Met zijn 141 pagina's is dat boek iets dunner. En het op één na laatste gedicht dat hier in vertaling wordt aangeboden is voor Böhmers doen ook vrij kort. Böhmer laat graag consequent de ruimte dichtgroeien met taal, alsof ze zich daardoor juist van zichzelf bevrijden kan. En zo vormt ook Fuchsleuchten (wat zoiets zou kunnen betekenen als ‘een listig stralen’) een rapsodische exercitie langs de vele velden waar mens en natuur elkaar ontmoeten, maar waar zeker ook een vernietiging voortschrijdt die we in volle kramp te boven zouden willen komen. Bijna alle regels in de bundel hebben de geur van een gepassioneerd gevecht tussen aanwezigheid en afwezigheid.

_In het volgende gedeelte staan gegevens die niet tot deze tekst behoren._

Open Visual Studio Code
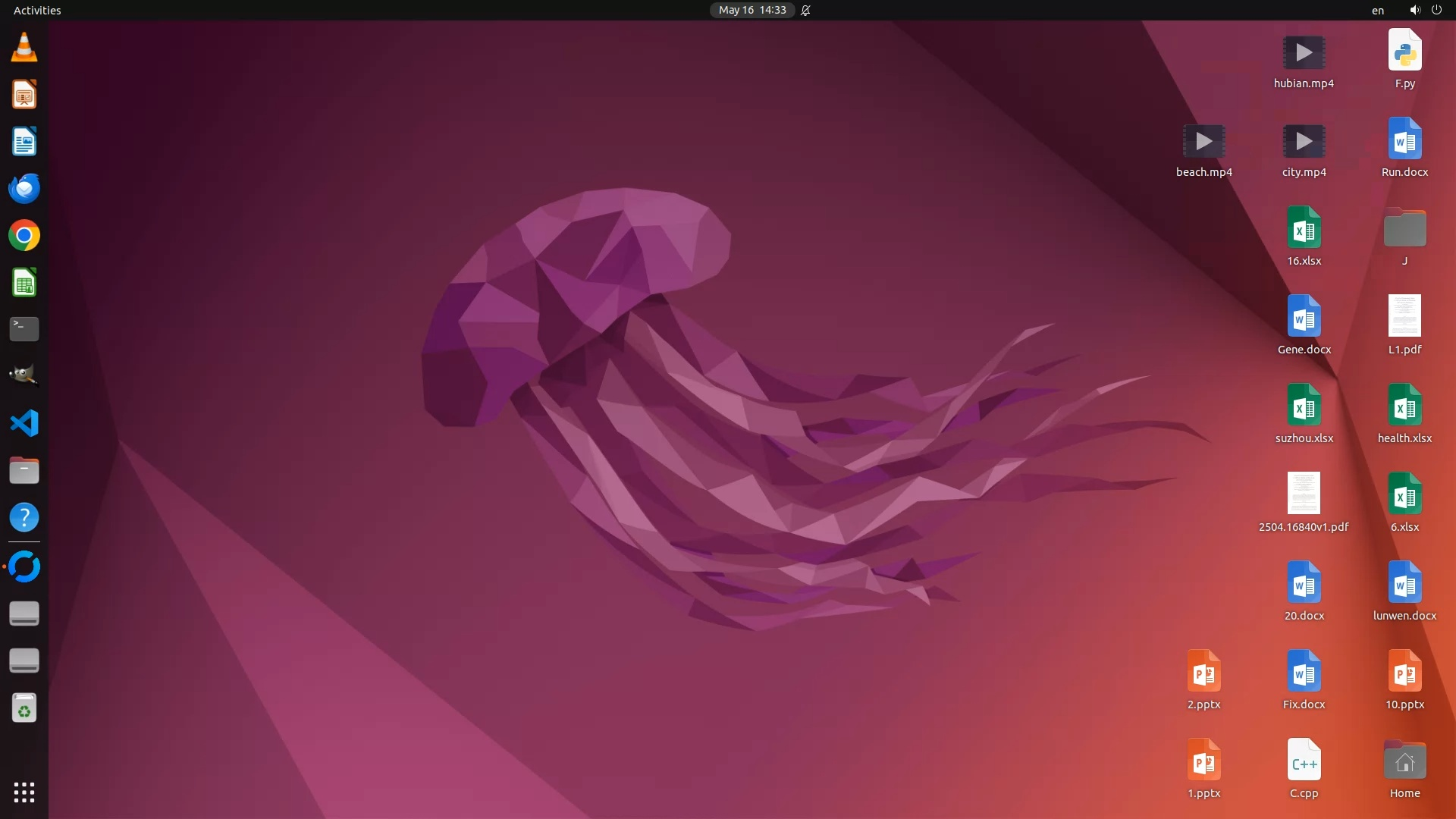 [x=24, y=423]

De taal is weelderig en pijnlijk, zowel katastrofaal als lieflijk, ordeloos én streng, put uit en sleept mee. De lezer kan bij vlagen niet anders dan terugwijken, om zich meteen weer mee laten bewegen, zich te laten overweldigen, zich van hot naar her te laten slepen, genot te ondervinden bij de aanhoudende dreiging van humoristische gevaren. Steeds staan de gedichten gecentreerd op de pagina, alsof ze zich midden op weg bevinden, geen tegenligger ruimte bieden. De wereld is een lustoord dat bedreigt, de lezer doeltreffend meesleept in de onontkoombare verlossing van een waterige ondergang, ergens in de geheimen van het begin van het leven.
Dit is dan ook een poëzie die niet enkel van haar overgave aan de taal geniet. De proliferatie van beeld en ervaring is tegelijkertijd een waarschuwing aan een wereld die te ver ging. De bundel sluit na het hier vertaalde met zijn verzopen hond in de slotregel af met een gedicht van tien regels dat zich afvraagt of na die omarming (tussen lezer en dichter, zo laat zich vermoeden), het doorstaan van al die ervaringen, nog wel iemand aanwezig is. De poëzie heeft de wereld in een overdadig verknopen schoon gewassen voor de mogelijkheden van het terugtreden.